Palos Verdes Pastoral at Terranea Resort

Thirty years ago in 1988, our community chose sanctuary over sprawl and open land over bulldozers, and launched the Land Conservancy on a journey to preserve and restore open space on the Palos Verdes Peninsula in Southern California.

Palos Verdes Pastoral is the Conservancy’s most important annual event, allowing it to raise support, funds, and awareness for the conservation and management of 1600 acres of permanently protected rare coastal habitat.

Pastoral is an enchanted fundraising dinner that brings people together amidst nature for an exclusive experience at Terranea Resort featuring the best of California handcrafted, organic, and sustainable foods.

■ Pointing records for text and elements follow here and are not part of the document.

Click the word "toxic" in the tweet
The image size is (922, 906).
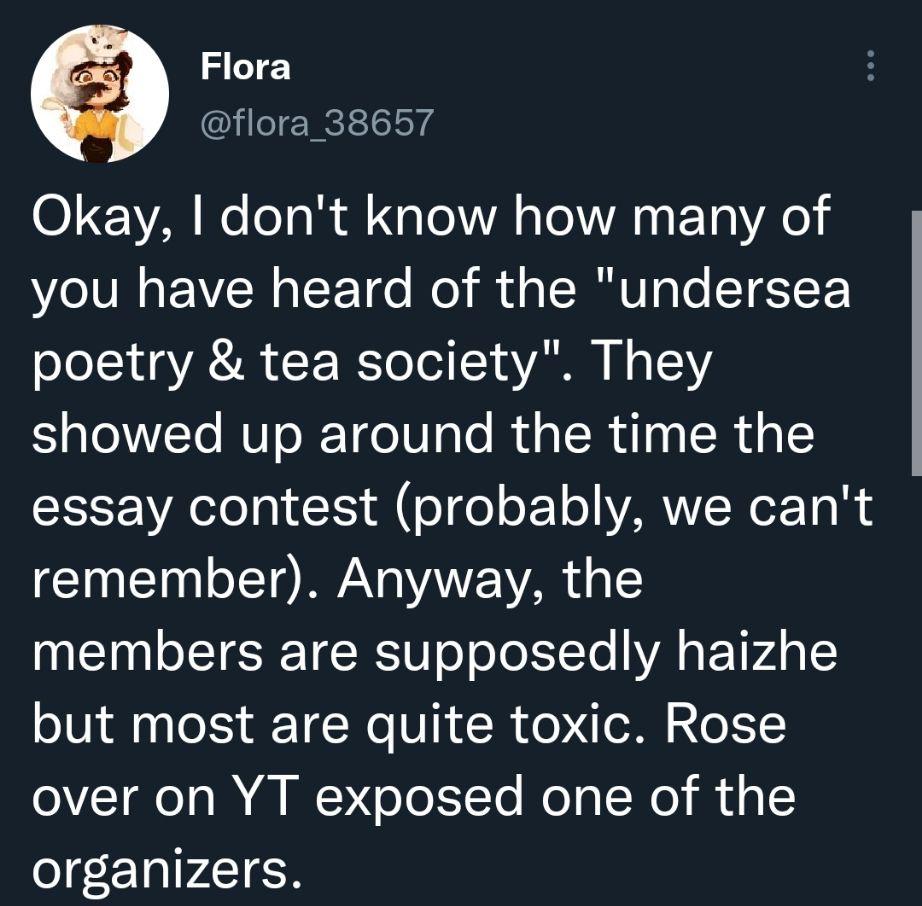point(576,724)
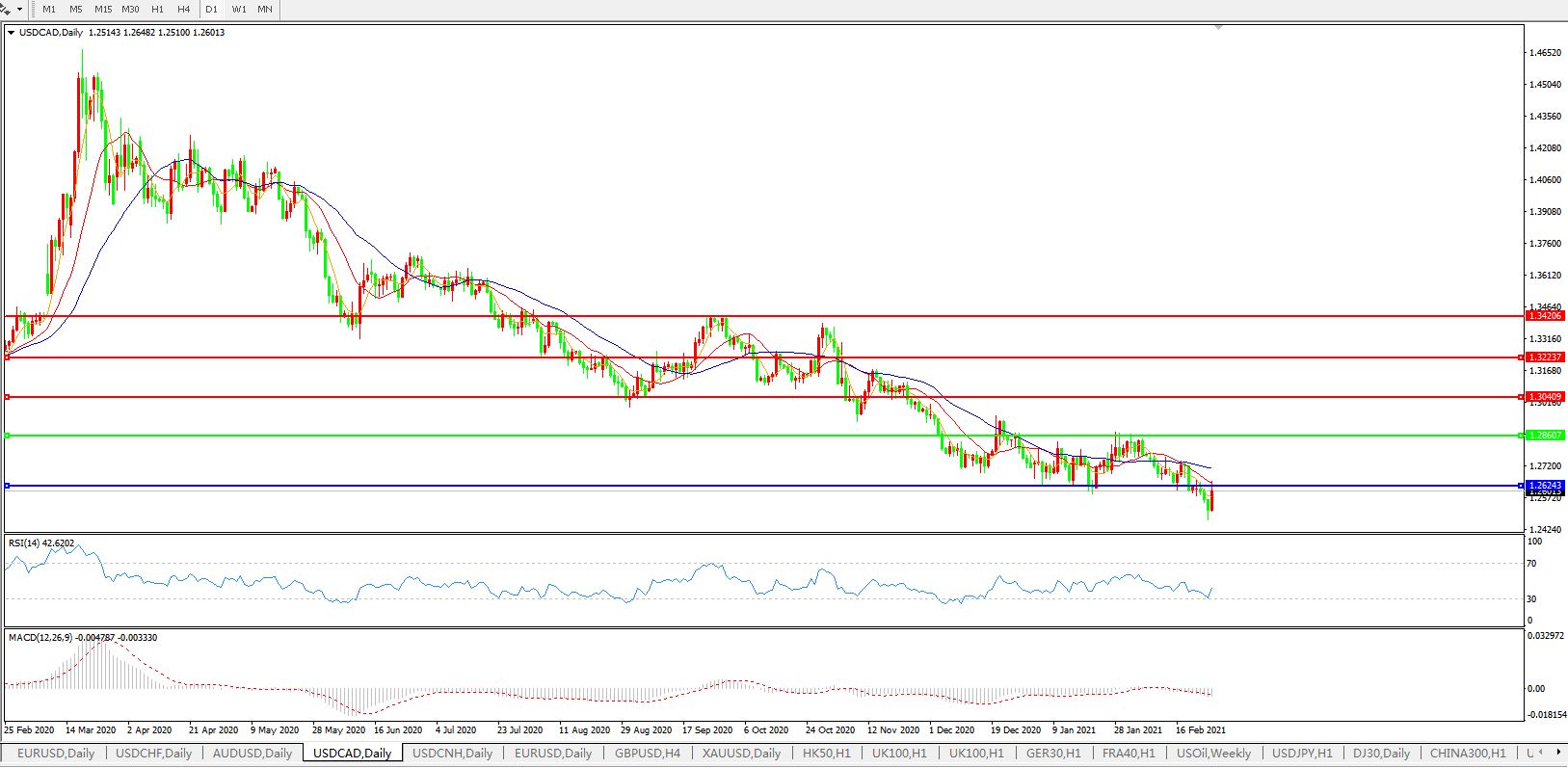Toggle the MN monthly timeframe
1568x768 pixels.
[264, 10]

This year Pastoral was inspired by the colorful state of Oaxaca, one of Mexico’s major gastronomic centers. It shares many native plant species with the Peninsula; those include lily, sunflower, coastal sage, and cactus. Executive Chef Bernard Ibarra, created a menu with foods sourced from local artisan ingredients and Terranea’s award-winning garden. The menu highlighted staples of Oaxacan cuisine such as squash flowers, sage, prickly pear cactus, dragonfruit, chocolate, and mezcal.

In addition to the camaraderie, gourmet foods, stellar wines, and ambiance that is truly second to none – the evening increases awareness of the important work of the Conservancy in protecting and stewarding our open space and nature. We celebrate the mission of the Palos Verdes Peninsula Land Conservancy to preserve land and restore habitat for the education and enjoyment of all.